◆ **EXERCISE MATERIAL**:
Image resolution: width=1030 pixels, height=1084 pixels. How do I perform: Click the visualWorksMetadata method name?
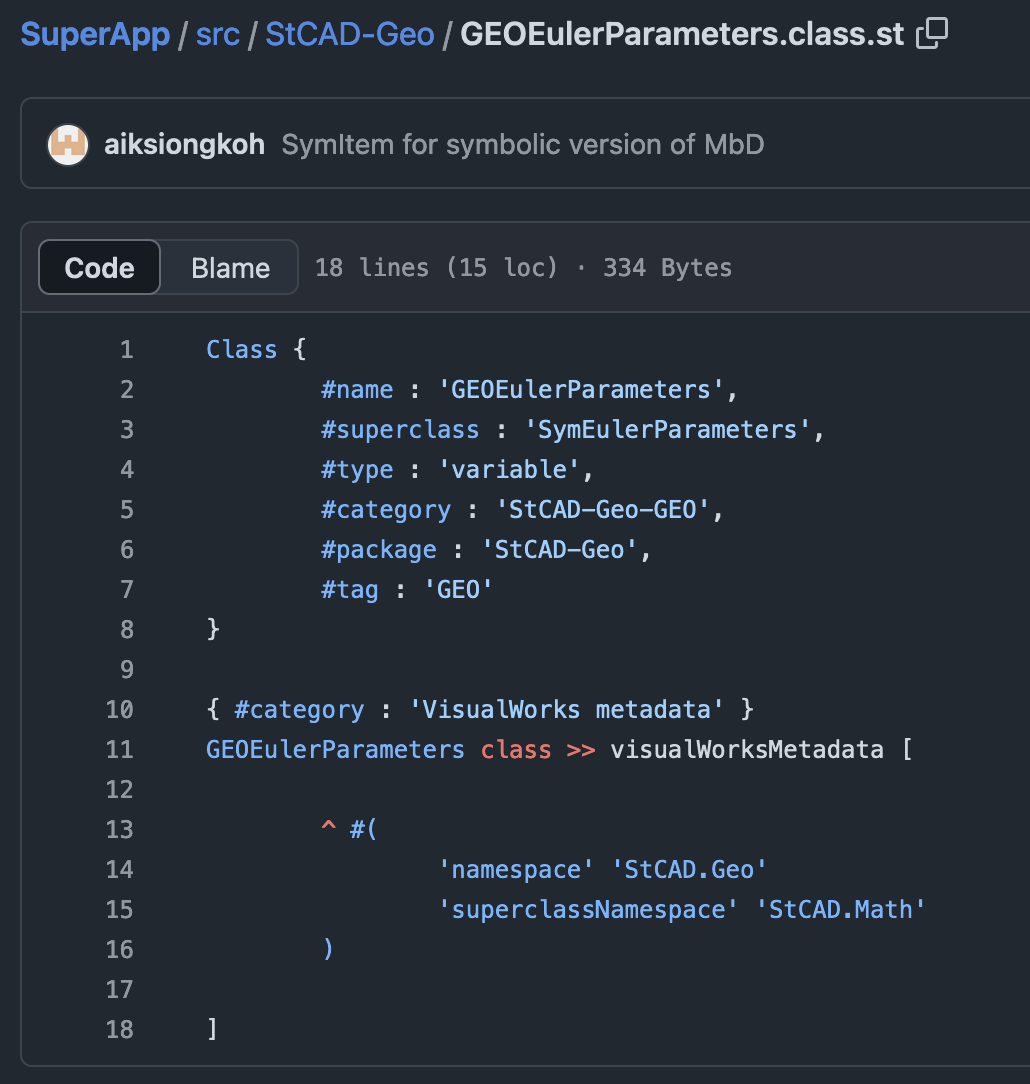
==
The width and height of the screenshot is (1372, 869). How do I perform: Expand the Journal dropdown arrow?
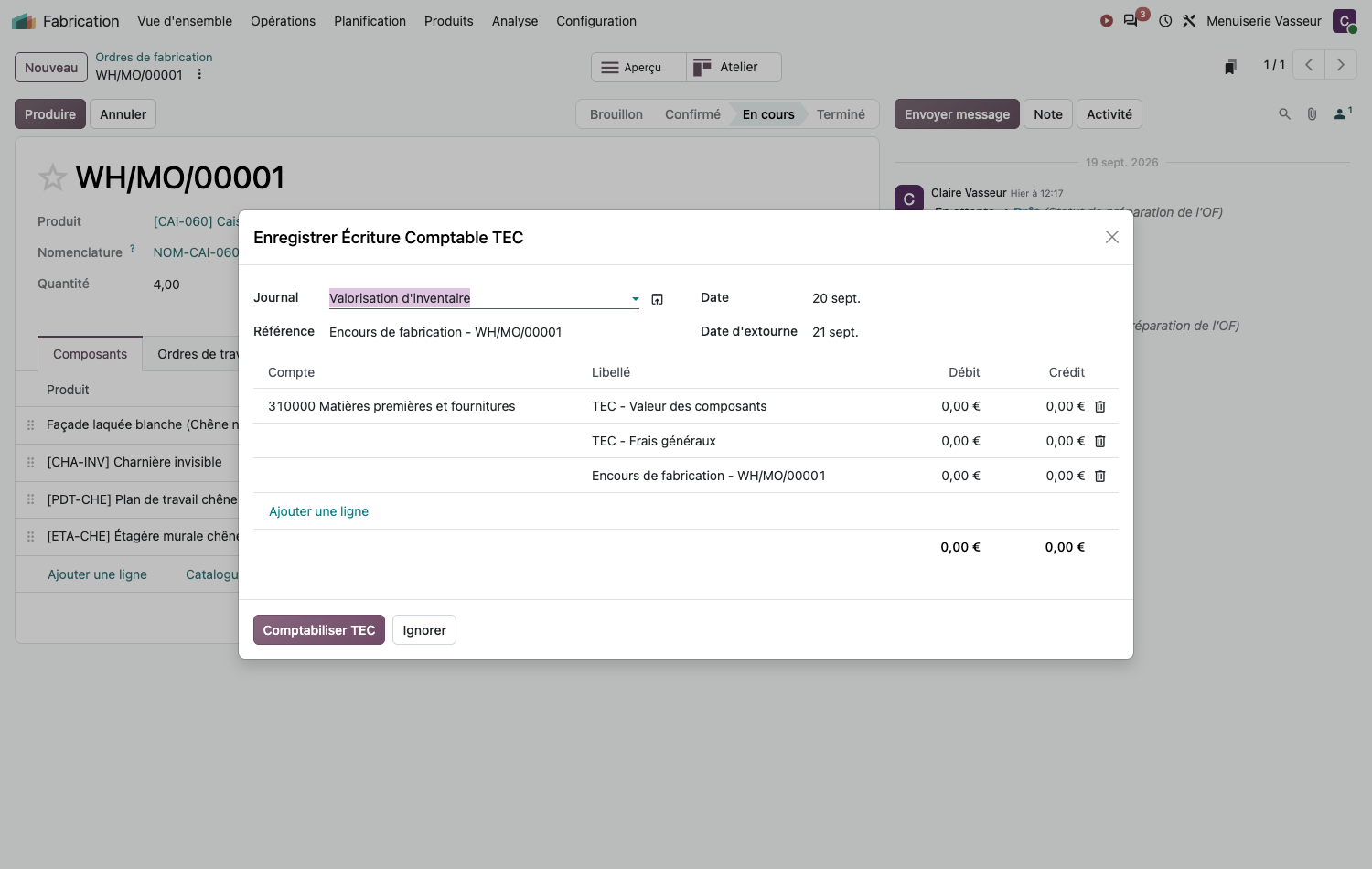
==
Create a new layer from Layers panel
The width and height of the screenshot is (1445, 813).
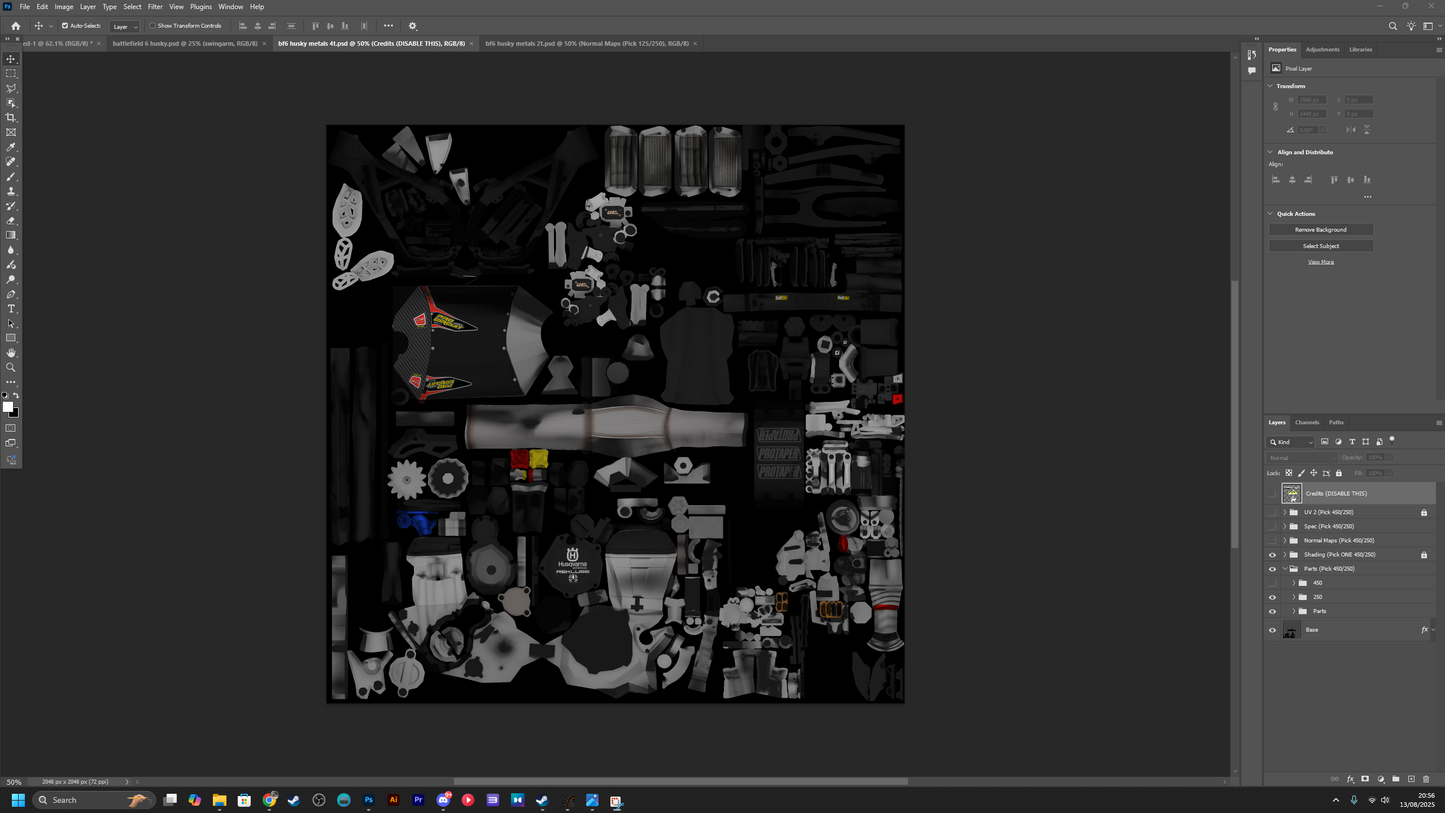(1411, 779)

◆ **WHAT IS BEING ASKED**:
Work out how many lines of the records contain the word "perform", and give only that number.

◆ **ANSWER TO THIS PROBLEM**:
2